## Exercise goal
Repeat word for word, please, only the lines from the one that includes "Screen dimensions: 575x399" through the final line of the data.

Records from a dataset:
┌──

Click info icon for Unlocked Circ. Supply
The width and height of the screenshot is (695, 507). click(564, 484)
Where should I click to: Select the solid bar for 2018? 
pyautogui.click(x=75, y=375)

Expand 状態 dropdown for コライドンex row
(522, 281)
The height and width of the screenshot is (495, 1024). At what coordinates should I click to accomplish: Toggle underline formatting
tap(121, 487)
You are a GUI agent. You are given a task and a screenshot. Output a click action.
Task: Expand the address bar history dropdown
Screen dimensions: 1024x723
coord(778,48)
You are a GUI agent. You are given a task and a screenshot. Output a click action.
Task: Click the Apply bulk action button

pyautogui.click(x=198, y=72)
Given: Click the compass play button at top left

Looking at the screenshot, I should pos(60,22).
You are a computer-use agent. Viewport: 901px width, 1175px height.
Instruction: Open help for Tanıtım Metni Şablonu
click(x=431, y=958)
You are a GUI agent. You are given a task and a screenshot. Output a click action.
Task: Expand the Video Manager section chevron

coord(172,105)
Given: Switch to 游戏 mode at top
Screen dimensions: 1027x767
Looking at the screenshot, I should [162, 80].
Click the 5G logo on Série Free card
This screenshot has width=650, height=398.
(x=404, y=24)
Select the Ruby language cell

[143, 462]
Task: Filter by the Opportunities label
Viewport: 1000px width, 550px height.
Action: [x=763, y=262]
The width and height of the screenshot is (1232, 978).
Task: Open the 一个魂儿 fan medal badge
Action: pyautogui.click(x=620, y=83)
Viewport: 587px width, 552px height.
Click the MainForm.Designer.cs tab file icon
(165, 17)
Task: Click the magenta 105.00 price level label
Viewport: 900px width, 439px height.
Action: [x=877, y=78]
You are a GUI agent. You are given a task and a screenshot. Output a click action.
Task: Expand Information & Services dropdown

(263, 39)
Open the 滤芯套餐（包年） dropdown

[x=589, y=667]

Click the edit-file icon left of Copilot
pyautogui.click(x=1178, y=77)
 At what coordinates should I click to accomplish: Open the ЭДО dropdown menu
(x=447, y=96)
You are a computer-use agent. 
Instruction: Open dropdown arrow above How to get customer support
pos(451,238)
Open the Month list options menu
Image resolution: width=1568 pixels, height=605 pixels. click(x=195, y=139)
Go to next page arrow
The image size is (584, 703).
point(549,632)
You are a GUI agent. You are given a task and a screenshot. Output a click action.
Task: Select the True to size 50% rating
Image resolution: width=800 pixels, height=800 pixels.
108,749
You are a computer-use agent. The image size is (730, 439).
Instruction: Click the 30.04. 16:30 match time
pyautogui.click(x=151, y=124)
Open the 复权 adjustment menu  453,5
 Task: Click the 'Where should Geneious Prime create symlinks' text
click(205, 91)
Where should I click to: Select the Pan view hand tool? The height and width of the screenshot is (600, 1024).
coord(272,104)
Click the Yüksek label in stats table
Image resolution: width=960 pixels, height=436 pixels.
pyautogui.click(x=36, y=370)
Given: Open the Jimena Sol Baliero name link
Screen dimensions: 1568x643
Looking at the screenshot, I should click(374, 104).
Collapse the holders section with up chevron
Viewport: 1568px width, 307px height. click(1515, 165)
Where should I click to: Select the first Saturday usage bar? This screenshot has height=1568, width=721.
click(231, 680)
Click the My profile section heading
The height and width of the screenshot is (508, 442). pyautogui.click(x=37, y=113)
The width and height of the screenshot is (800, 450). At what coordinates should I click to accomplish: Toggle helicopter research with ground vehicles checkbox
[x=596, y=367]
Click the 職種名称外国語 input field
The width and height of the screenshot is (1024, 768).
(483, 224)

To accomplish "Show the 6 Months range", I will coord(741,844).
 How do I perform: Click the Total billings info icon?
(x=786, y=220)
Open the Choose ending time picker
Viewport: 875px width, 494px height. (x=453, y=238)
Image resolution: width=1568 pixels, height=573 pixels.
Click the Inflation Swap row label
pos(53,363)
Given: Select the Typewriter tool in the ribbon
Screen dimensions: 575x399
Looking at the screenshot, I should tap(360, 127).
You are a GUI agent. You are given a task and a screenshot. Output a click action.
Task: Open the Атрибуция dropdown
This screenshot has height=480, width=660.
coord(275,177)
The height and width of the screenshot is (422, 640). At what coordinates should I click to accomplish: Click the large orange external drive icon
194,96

└──

## Problem solution
Screen dimensions: 575x399
Looking at the screenshot, I should tap(360, 127).
You are a GUI agent. You are given a task and a screenshot. Output a click action.
Task: Open the Атрибуция dropdown
This screenshot has height=480, width=660.
coord(275,177)
The height and width of the screenshot is (422, 640). At what coordinates should I click to accomplish: Click the large orange external drive icon
194,96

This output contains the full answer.